Warum nicht anrufen?

„Bitte um Rückruf“– zehn Jahre ist es nun her, dass dieser wenig spektakuläre Text als erste Kurznachricht – vulgo SMS – in Österreich versandt wurde. „Unnötige Spielerei“, „viel zu umständlich“  Das neue Service wurde damals mindestens ebenso belächelt wie bestaunt, und ich gestehe: Auch ich war lange Zeit ein eifriger SMS-Spötter. Grund war eine simple Überschlagsrechnung: Unser Alphabet hat rund 30 Buchstaben, auf der Tastatur des Handys stehen gerade mal zwölf Tasten für SMS zur Verfügung. Ergo: Das kann nicht funktionieren! Es konnte. Heute werden ­allein via SMS-Pionier Mobilkom jährlich über eine halbe Milliarde (!) SMS versandt.

Zu Beginn waren es vor allem die Jüngeren, die bereitwillig das moderne Morsealphabet erlernten. Nach und nach begannen auch ältere Semester, die Vorzüge der neuen Kommunikationsform zu entdecken. Anfangs geradezu verschämt wurde „ausnahmsweise“ auch das eine oder andere SMS getippt. Oft – in den finsteren Zeiten vor GPRS, WLAN und Blackberry – als mobiler Ersatz für Geschäftsmails.

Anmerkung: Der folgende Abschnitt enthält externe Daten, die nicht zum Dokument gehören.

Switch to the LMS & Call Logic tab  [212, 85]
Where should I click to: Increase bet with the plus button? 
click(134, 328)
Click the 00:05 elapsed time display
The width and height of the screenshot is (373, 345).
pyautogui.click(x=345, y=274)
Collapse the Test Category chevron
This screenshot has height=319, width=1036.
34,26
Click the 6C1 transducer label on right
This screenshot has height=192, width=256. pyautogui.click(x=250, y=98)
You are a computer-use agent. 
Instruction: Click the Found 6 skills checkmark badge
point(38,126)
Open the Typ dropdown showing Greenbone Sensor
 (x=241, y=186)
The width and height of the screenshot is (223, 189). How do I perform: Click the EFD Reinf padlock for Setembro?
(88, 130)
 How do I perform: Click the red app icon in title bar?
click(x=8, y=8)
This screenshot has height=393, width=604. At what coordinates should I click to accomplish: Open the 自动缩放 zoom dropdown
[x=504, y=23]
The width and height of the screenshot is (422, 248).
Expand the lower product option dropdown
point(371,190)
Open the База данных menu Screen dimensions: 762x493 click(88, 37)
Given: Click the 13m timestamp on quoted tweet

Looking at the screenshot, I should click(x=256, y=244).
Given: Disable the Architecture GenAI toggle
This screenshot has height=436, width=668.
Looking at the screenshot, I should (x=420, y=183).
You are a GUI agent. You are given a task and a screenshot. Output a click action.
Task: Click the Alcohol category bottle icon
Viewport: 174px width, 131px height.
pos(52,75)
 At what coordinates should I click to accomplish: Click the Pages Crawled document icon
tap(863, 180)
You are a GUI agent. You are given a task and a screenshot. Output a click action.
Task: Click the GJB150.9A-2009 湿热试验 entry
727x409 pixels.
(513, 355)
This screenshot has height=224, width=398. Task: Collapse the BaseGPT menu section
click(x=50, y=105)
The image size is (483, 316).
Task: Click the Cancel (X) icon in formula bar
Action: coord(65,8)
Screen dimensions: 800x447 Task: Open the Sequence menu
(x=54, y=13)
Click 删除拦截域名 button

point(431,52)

Heute sind es laut Gfk-Studie vor allem persönliche Botschaften, die das Gros der SMS mit (mehr oder weniger) Inhalt füllen.

Stellt sich die Frage, warum wir im Schnitt 7,4-mal pro Woche den nicht wirklich komfortablen Umweg über SMS gehen, anstatt einfach anzurufen. Letzteres beinhaltet die Gefahr, auf die ungeliebte Mobilbox zu kommen, weil der Angerufene nicht erreichbar ist, oder – schlimmer – ihn nicht mehr los zu werden, bis man inklusive Einkaufliste in alle wichtigen Details seines ereignisreichen Lebens eingeweiht ist.

Laut besagter Studie werden besonders bittere Pillen gerne in Dosen   160 Zeichen verabreicht. Schließlich ist man so vor den unmittelbaren Reaktionen gefeit, die Eröffnungen wie „Komme später“ oder gar „Es ist aus“ mitunter hervorrufen. Anders als beim direkten Gespräch müssen per SMS auch auftauchende Fragen – von der Wahl des Kinofilms für heute Abend bis zum Partner für den Lebensabschnitt – nicht sofort beantwortet werden. Unverbindliche Anfragen wie „Was machst du heute?“ können sogar ganz igno­riert werden. Bei SMS gibt es kein peinliches Schweigen – was schließlich im Interesse beider Seiten liegt. Was das SMS als Kommunikationsform so beliebt macht, ist also, dass sie auch das Nichtkommunizieren immens erleichtert.